In 2010 Rainmaking decided to open an office in London. The purpose was to get better access to funding, talent and ideas. 26 months later it is time to compare the Danish and UK market for angel investments, which is how we fund most of our startups at the seed stage.
The overriding conclusion is that UK by far outperform Denmark (and most of Europe) when it comes to access to early stage funding. There seems to be a number of reasons for that:
- There are more rich people in UK. So simple. Bigger population and more cash rich people. Both old money and high paid bankers (who said their high compensation is only bad)
- Mentality is different. There is a larger willingness to take risk and look at getting the big upside compared to minimizing risk and only invest once things are validated. It is still not US, but it is the nearest we get in Europe to having risk willing early stage investors
- The most important is, however, probably the very attractive investment schemes the UK government has put in place under which angel investors can get between 30-50% of their investment straight back from the government. AND there is no tax on capital gains from such investments (the so called SEIS and EIS schemes). This massively incentives angels to make risky investments and still leaves the investment decisions to the market. In comparison a Danish angel investing in a startup will not get any tax credit and will instead pay 67% on all capital gains if the investor upon the exit time owns less than 10% of the shares, which most angel investors will do at that point of time due to dilution throughout successive funding rounds.
Startup raises € 100K from an angel in return for 10%. Later the startup raises another 500K and all shareholders are diluted with 50%, so the investor now holds 5% of the equity. Finally the company gets sold for € 10m.

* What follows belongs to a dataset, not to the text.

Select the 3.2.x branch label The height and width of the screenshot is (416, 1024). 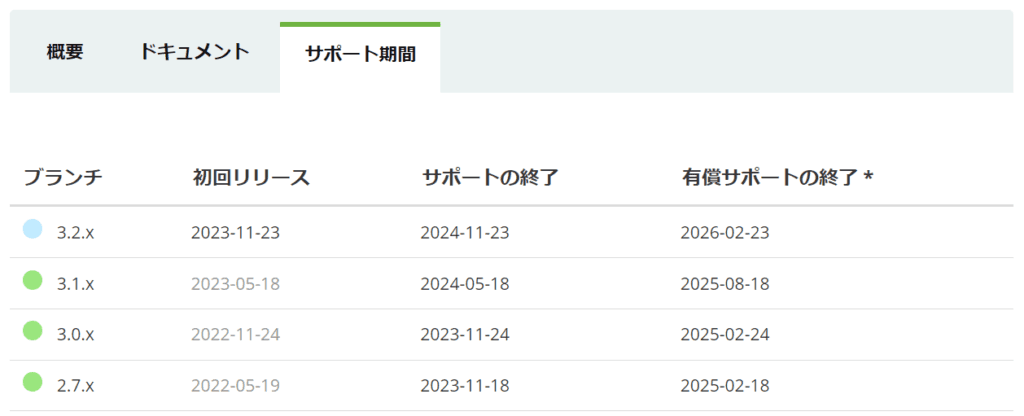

If the investor is a Danish angel then the profit looks like this: 5% of € 10m = € 500 in exit proceeds less 100K invested and less € 268K (= 67% tax on capital gains of 400K) = € 132K in net profit on the cash investment of € 100K
If the investor is an UK angel then the profit looks like this: 5% of € 10m = € 500 in exit proceeds less 50K invested (because 50% of the investment is paid back by the government under the SEIS scheme) and less € 0 in capital gains = € 450K in net profit on the cash investment of € 50K
So on a comparable basis then the UK investor would get 9 times his investment back, whereas the Danish investor would get the investment back 1.3 times.
It is no big surprise that we are happy we made the move to London and started getting our startups funded there.
And the above is also the reason we encourage most teams in Startupbootcamp to get their companies registered in UK and apply for EIS or SEIS to be able to attract UK angel investors.
p.s. the Danes agree with us, at least the entrepreneurs who are campaigning against the so called “entrepreneur’s tax”.